In the entries below, which lines run from the one containing "[Sepetim] (370, 40)" to the one containing "Privacy Policy (115, 1888)"? Copy exactly those lines, ends included, and no others.

● DATA SHOWN:
════════════════

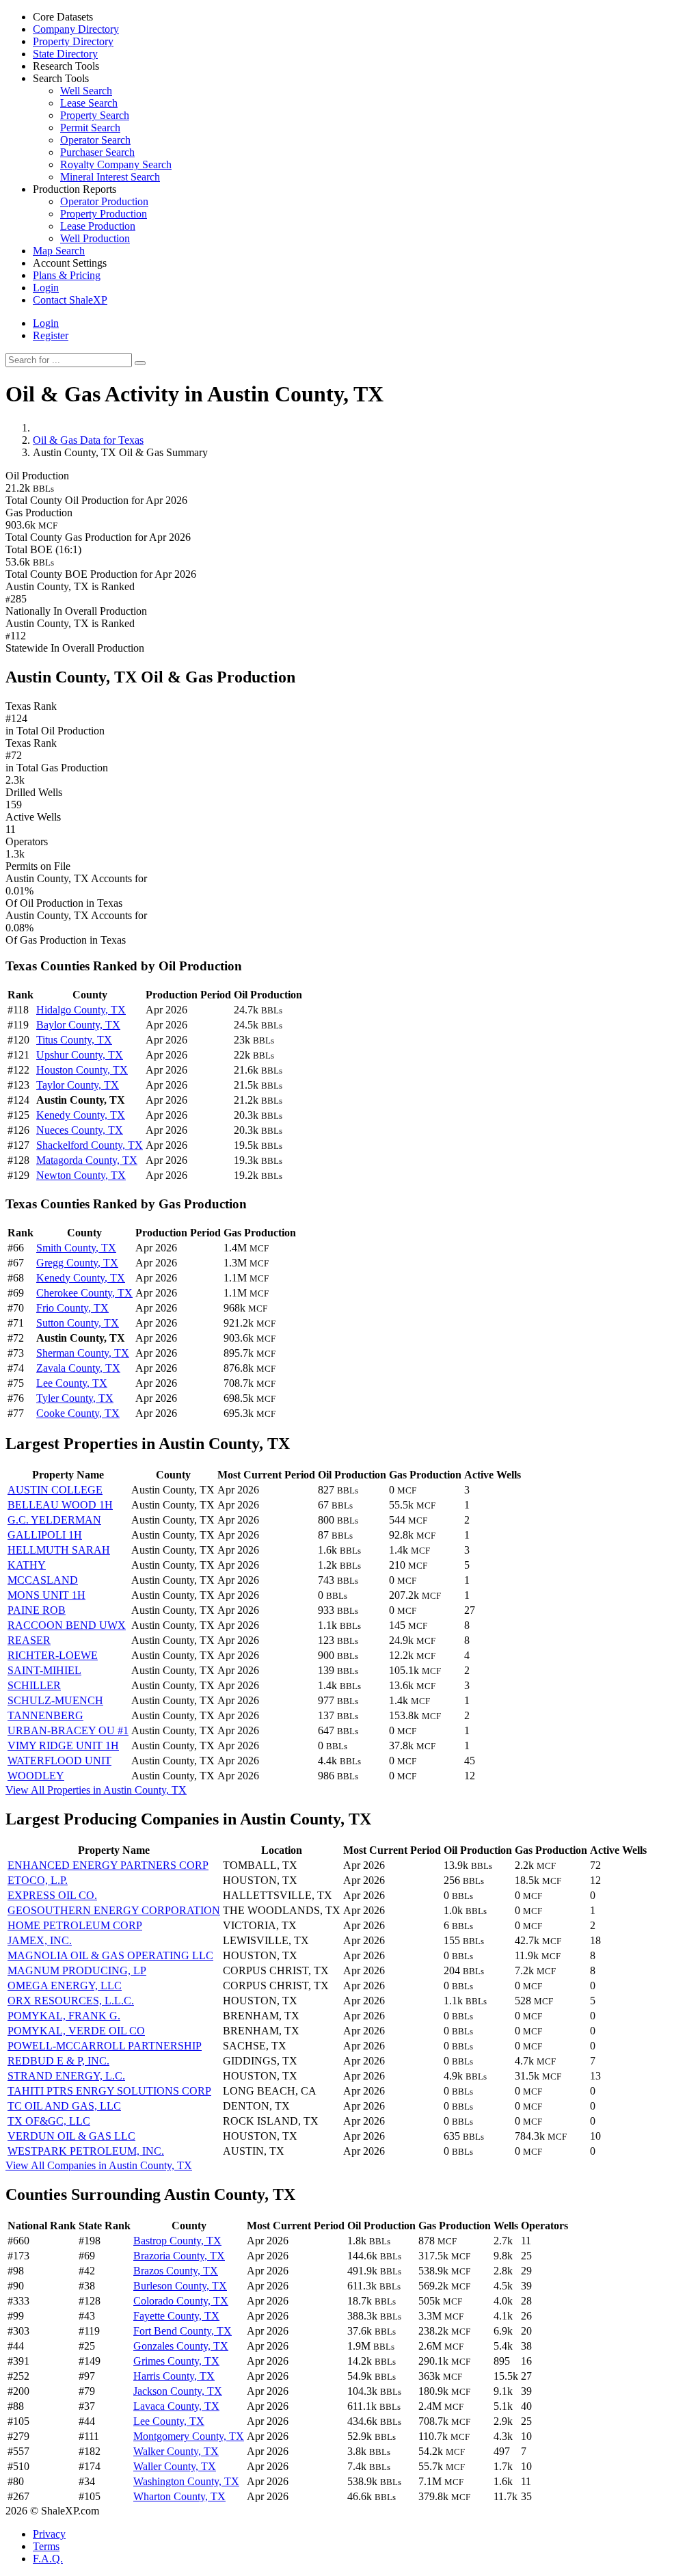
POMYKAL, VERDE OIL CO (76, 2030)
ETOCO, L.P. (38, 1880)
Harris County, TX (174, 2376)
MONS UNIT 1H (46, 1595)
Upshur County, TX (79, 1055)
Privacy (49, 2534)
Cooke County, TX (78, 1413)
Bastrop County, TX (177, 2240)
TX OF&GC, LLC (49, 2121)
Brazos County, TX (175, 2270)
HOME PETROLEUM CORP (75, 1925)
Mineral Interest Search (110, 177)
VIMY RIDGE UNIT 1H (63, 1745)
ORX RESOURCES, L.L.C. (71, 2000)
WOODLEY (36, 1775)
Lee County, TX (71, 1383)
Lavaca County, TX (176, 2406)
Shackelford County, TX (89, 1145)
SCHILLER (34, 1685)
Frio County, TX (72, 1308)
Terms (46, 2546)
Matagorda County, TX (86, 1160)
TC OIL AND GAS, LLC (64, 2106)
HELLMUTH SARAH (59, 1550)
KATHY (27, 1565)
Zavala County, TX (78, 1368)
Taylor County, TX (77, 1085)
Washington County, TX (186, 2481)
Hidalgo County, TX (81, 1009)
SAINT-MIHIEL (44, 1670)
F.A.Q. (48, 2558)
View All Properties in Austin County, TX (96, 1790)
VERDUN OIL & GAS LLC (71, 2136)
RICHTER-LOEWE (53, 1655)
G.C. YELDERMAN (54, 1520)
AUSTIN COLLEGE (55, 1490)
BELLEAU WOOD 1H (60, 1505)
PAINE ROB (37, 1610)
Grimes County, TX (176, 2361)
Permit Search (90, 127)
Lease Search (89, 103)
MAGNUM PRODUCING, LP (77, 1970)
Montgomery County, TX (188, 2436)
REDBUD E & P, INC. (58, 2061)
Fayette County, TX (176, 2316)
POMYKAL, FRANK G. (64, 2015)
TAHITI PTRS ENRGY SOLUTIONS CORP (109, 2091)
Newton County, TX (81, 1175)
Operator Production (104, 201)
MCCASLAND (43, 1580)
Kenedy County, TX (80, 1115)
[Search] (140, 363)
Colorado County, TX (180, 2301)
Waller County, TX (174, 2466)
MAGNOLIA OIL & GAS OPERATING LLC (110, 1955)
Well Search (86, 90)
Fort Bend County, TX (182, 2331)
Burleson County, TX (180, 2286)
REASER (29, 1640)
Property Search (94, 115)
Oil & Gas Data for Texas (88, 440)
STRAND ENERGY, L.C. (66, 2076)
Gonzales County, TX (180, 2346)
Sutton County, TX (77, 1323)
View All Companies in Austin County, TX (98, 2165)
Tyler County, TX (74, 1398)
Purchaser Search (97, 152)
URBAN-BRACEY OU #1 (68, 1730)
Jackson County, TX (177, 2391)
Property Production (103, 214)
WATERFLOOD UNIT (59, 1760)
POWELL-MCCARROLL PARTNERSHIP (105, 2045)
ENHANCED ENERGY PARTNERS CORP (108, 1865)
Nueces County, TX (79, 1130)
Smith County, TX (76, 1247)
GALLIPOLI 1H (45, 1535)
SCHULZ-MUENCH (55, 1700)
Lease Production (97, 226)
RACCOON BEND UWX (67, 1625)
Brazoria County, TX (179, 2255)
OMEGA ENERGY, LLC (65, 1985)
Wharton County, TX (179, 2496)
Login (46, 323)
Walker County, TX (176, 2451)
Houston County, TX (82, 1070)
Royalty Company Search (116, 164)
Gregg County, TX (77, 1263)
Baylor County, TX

════════════════

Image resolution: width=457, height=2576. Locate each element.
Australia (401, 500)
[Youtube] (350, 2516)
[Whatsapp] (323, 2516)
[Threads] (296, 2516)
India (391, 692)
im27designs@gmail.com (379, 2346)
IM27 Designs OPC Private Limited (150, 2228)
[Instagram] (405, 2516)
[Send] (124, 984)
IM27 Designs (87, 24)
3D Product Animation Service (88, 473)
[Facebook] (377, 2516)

════════════════

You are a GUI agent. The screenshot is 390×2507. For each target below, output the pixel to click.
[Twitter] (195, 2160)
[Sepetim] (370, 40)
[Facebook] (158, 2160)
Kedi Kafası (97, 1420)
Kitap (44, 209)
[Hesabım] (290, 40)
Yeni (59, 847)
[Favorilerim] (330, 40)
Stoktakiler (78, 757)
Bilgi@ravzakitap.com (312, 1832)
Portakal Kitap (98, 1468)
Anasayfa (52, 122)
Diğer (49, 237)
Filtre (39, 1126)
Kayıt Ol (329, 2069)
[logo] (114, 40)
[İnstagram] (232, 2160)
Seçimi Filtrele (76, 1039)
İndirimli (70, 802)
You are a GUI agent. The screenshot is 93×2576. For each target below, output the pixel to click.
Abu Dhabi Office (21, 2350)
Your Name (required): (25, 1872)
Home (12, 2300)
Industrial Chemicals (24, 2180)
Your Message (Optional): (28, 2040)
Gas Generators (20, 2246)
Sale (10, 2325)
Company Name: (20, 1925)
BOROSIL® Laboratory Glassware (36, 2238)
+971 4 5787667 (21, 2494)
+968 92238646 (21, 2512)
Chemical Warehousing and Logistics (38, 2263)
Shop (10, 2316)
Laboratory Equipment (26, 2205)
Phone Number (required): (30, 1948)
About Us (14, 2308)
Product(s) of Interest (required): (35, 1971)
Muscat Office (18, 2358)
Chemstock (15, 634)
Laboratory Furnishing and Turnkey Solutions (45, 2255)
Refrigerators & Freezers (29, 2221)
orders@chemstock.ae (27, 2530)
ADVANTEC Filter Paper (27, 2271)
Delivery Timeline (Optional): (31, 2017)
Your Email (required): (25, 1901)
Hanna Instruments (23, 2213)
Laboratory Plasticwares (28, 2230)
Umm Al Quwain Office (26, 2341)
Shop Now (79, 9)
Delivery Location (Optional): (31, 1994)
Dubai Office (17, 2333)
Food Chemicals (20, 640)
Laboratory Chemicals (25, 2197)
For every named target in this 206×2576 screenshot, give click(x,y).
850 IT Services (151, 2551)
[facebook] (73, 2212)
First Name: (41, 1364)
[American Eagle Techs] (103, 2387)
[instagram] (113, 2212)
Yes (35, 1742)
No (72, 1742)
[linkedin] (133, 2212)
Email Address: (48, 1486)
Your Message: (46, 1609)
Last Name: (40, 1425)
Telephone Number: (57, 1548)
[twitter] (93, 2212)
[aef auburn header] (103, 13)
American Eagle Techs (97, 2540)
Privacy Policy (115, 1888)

════════════════

● RESPONSE TO THIS TASK:
[Sepetim] (370, 40)
[Facebook] (158, 2160)
Kedi Kafası (97, 1420)
Kitap (44, 209)
[Hesabım] (290, 40)
Yeni (59, 847)
[Favorilerim] (330, 40)
Stoktakiler (78, 757)
Bilgi@ravzakitap.com (312, 1832)
Portakal Kitap (98, 1468)
Anasayfa (52, 122)
Diğer (49, 237)
Filtre (39, 1126)
Kayıt Ol (329, 2069)
[logo] (114, 40)
[İnstagram] (232, 2160)
Seçimi Filtrele (76, 1039)
İndirimli (70, 802)
You are a GUI agent. The screenshot is 93×2576. For each target below, output the pixel to click.
Abu Dhabi Office (21, 2350)
Your Name (required): (25, 1872)
Home (12, 2300)
Industrial Chemicals (24, 2180)
Your Message (Optional): (28, 2040)
Gas Generators (20, 2246)
Sale (10, 2325)
Company Name: (20, 1925)
BOROSIL® Laboratory Glassware (36, 2238)
+971 4 5787667 (21, 2494)
+968 92238646 (21, 2512)
Chemical Warehousing and Logistics (38, 2263)
Shop (10, 2316)
Laboratory Equipment (26, 2205)
Phone Number (required): (30, 1948)
About Us (14, 2308)
Product(s) of Interest (required): (35, 1971)
Muscat Office (18, 2358)
Chemstock (15, 634)
Laboratory Furnishing and Turnkey Solutions (45, 2255)
Refrigerators & Freezers (29, 2221)
orders@chemstock.ae (27, 2530)
ADVANTEC Filter Paper (27, 2271)
Delivery Timeline (Optional): (31, 2017)
Your Email (required): (25, 1901)
Hanna Instruments (23, 2213)
Laboratory Plasticwares (28, 2230)
Umm Al Quwain Office (26, 2341)
Shop Now (79, 9)
Delivery Location (Optional): (31, 1994)
Dubai Office (17, 2333)
Food Chemicals (20, 640)
Laboratory Chemicals (25, 2197)
For every named target in this 206×2576 screenshot, give click(x,y).
850 IT Services (151, 2551)
[facebook] (73, 2212)
First Name: (41, 1364)
[American Eagle Techs] (103, 2387)
[instagram] (113, 2212)
Yes (35, 1742)
No (72, 1742)
[linkedin] (133, 2212)
Email Address: (48, 1486)
Your Message: (46, 1609)
Last Name: (40, 1425)
Telephone Number: (57, 1548)
[twitter] (93, 2212)
[aef auburn header] (103, 13)
American Eagle Techs (97, 2540)
Privacy Policy (115, 1888)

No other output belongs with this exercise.